It was very nice to meet up with Simon Thompson on Wednesday evening and to spend a little time with him on the river. Work and other commitments made it a pretty brief visit but we managed a couple of fish between us and Simon was out again on Friday and had some more.

Today I was at the river again and had a mighty tussle with a carp. I had been given the cold shoulder by a bunch of carp on this stretch of the river a little while back and felt that I had a score to settle. On the Guadalhorce barbel are pretty plentiful and, unless they are in one of their moods, perseverance generally pays off and you will be rewarded with a few fish on most visits. But it is not so with carp. Catching carp here is pretty hit and miss.

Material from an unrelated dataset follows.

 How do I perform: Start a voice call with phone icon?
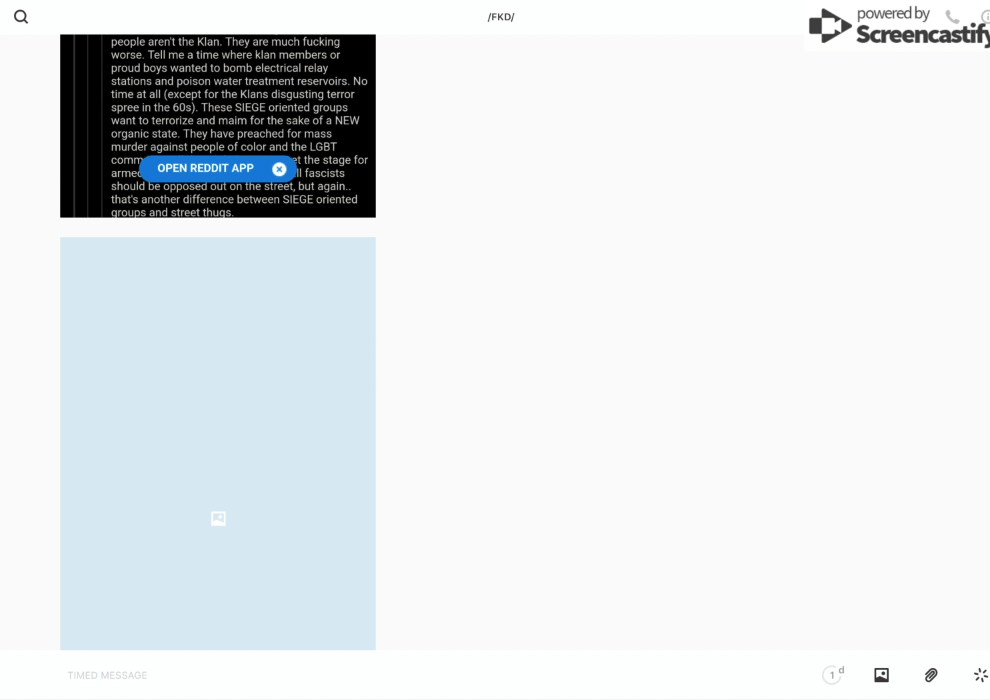[952, 17]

I bumped into today´s fish when I noticed him nosing around in the vegetation of the near bank. He was feeding so intently that at one point he had half of his head out of the water and was slurping noisily like some kid finishing off a milkshake through a straw. For some time I followed his meanderings as he drifted in and out of view, bumping into the stems of plants. Trying to catch a fish like this is very tricky and I don´t like to get my hopes up too much. More often than not you end up hanging up in vegetation and watching the cloud of displaced sediment that is simply the fish´s way of saying “haste la vista, baby!” There were some good barbel swimming close to this carp and one fish in particular was tight beside him. Those barbel would have been much more straightforward to catch but I was determined not to cast to them but to hold on until I could have a shot at the carp.

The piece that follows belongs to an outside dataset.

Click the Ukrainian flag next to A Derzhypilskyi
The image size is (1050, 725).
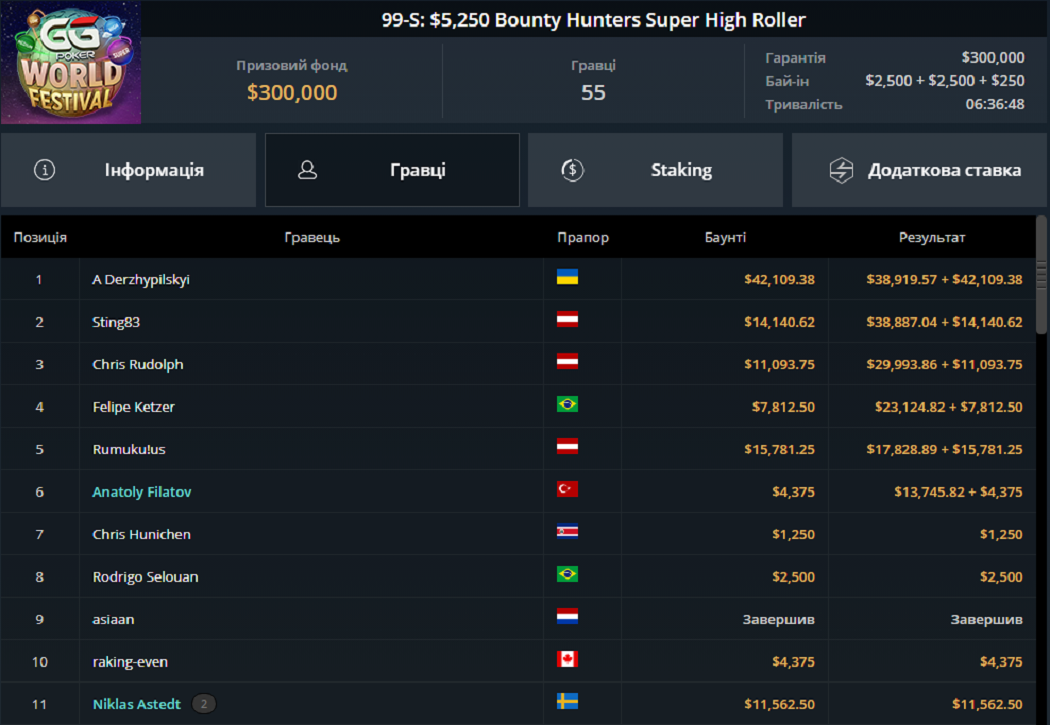tap(567, 279)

Casting was not an option and I simply lowered the nymph a couple of inches in front of his nose. The window through which the nymph needed to drop was a gap in the vegetation no bigger than the palm of my hand. Thankfully he was so intent on feeding that I could get away with this. In his own good time he drifted forward over the position of the nymph and I tightened up. And then he was off like a freight train pulling the leader out of the rod rings and towing the fly line through the nearside weeds while he headed across the river. There´s no stopping a fish like this when it is on its first run and so I was happy to allow the fly line to drag through the weeds and then sort it out when I had a chance.

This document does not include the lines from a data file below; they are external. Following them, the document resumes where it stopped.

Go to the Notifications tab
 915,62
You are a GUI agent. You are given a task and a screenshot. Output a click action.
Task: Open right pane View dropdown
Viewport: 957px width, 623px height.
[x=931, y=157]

And then it was just a question of hanging on and trying to keep the fish away from snags. After swimming across the river and into the current he turned tail and headed downstream. Having things pretty tight makes it feel like like having a big dog on a short lead. I followed him downstream and waded across the river and then I managed to bully him into a side channel where we slugged it out for what seemed ages before I he was beached in the shallows.

DSCF4038

On Wednesday after work I had a chance to meet up with Simon Thompson, who is over in Spain on holiday, and we headed down to the river for a while.

P1030260

I was playing this carp during the royal wedding this afternoon. Prince Harry might consider Meghan Markle a pretty good catch but I think I did better!

DSCF4040

The fish took the nymph right in front of the grass in the foreground. The “hole” in the vegetation behind was caused by fly line as the carp decided to run across the river!

Screen Shot 2018-05-19 at 17.24.45

This morning I tied up a few little nymphs using the little tungsten beads that Paul Reddish gave me. The carp and a few barbel considered them palatable enough to accept.